Wenn eine oder mehrere dieser Bedingungen nicht gegeben sind, ist es i.d.R. wenig wahrscheinlich, dass man tatsächlich verklagt wird.
Im Zweifelsfall sollte man Rechtsberatung einholen (Anwalt/Verbraucherzentrale).


----------



## passer (21 Oktober 2008)

*AW: Verfahrensweise nach Widerspruch gegen gerichtlichen Mahnbescheid*

Wenn ich die Bestellung dort mal simulatan durchgehe ist dort von expliziten Kosten nicht die Rede.


----------



## schlager (21 Oktober 2008)

*AW: Verfahrensweise nach Widerspruch gegen gerichtlichen Mahnbescheid*

vielen Dank mal für die Antworten!
Bin auch schon ausreichend informiert über die Möglichkeiten bzw.
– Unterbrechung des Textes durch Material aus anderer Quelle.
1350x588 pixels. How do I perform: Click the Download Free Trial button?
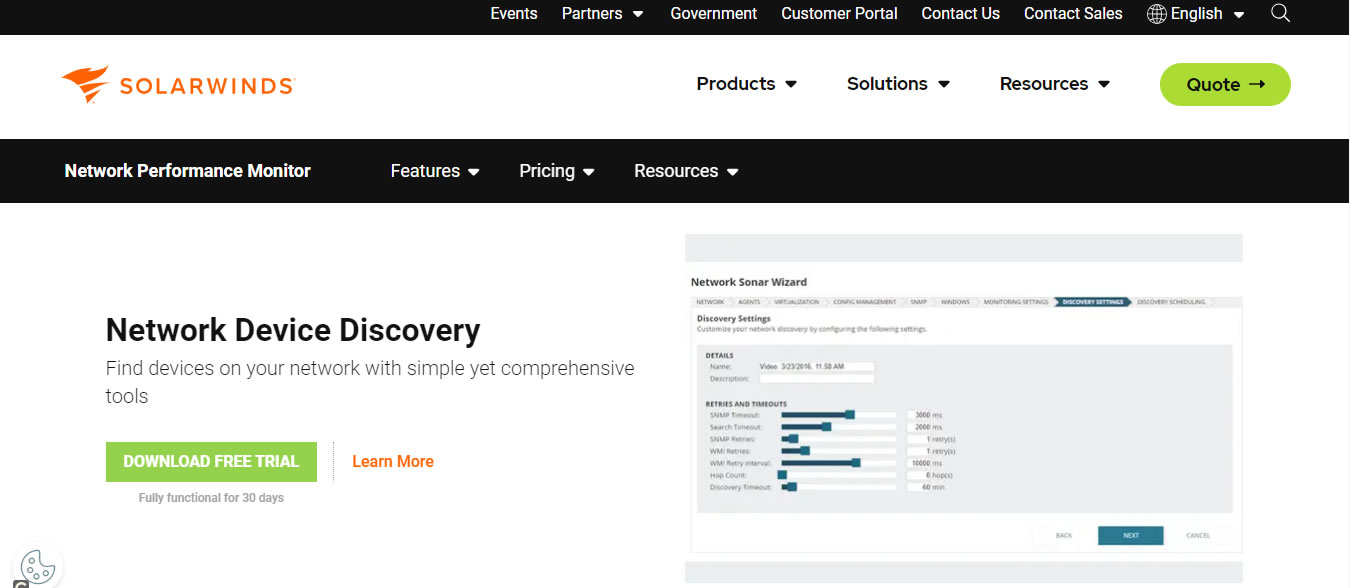211,461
Beweisnöte der Inkassofirma!
Kenn mich halt nur nicht aus bzw. fand nichts rechtes wie es nach Widerspruch gegen gerichtlichen Mahnbescheid weitergehen könnte bzw. ob jemand Erfahrung damit hat oder sogar mit der genannten Firma explizit!
Mit Anwalt wollt ich halt warten bis nochmal was kommt, Widerspruch gegen gerichtlichen Mahnbescheid hab ich auch alleine hinbekommen, die genannte Firma kriegt mich nicht klein!


----------



## webwatcher (21 Oktober 2008)

*AW: Verfahrensweise nach Widerspruch gegen gerichtlichen Mahnbescheid*



schlager schrieb:


> Widerspruch gegen gerichtlichen Mahnbescheid hab ich auch alleine hinbekommen,


Das Kreuzchen an die richtige Stelle zu setzen und wieder zurück zu senden, 
dürfte ja wohl nicht allzu schwer gewesen sein


----------



## mrcoolj2 (24 Juni 2009)

*AW: Verfahrensweise nach Widerspruch gegen gerichtlichen Mahnbescheid*

Hallo erstmal 

Ich habe letztes Jahr im Januar einen gerichtlichen Mahnbescheid bekommen und Einspruch eingelegt, bin zum Anwalt und seit dem hören ich nichts mehr. Wie lange dauert es bis ein Verfahren eingeleitet wird?
Hab nur nachteile deswegen, Mobilcom hat mir schon einen schönen Eintrag verpasst in der Schufa!
Ist der überhaupt rechtmäßig?


----------



## webwatcher (24 Juni 2009)

*AW: Verfahrensweise nach Widerspruch gegen gerichtlichen Mahnbescheid*



mrcoolj2 schrieb:


> Wie lange dauert es bis ein Verfahren eingeleitet wird?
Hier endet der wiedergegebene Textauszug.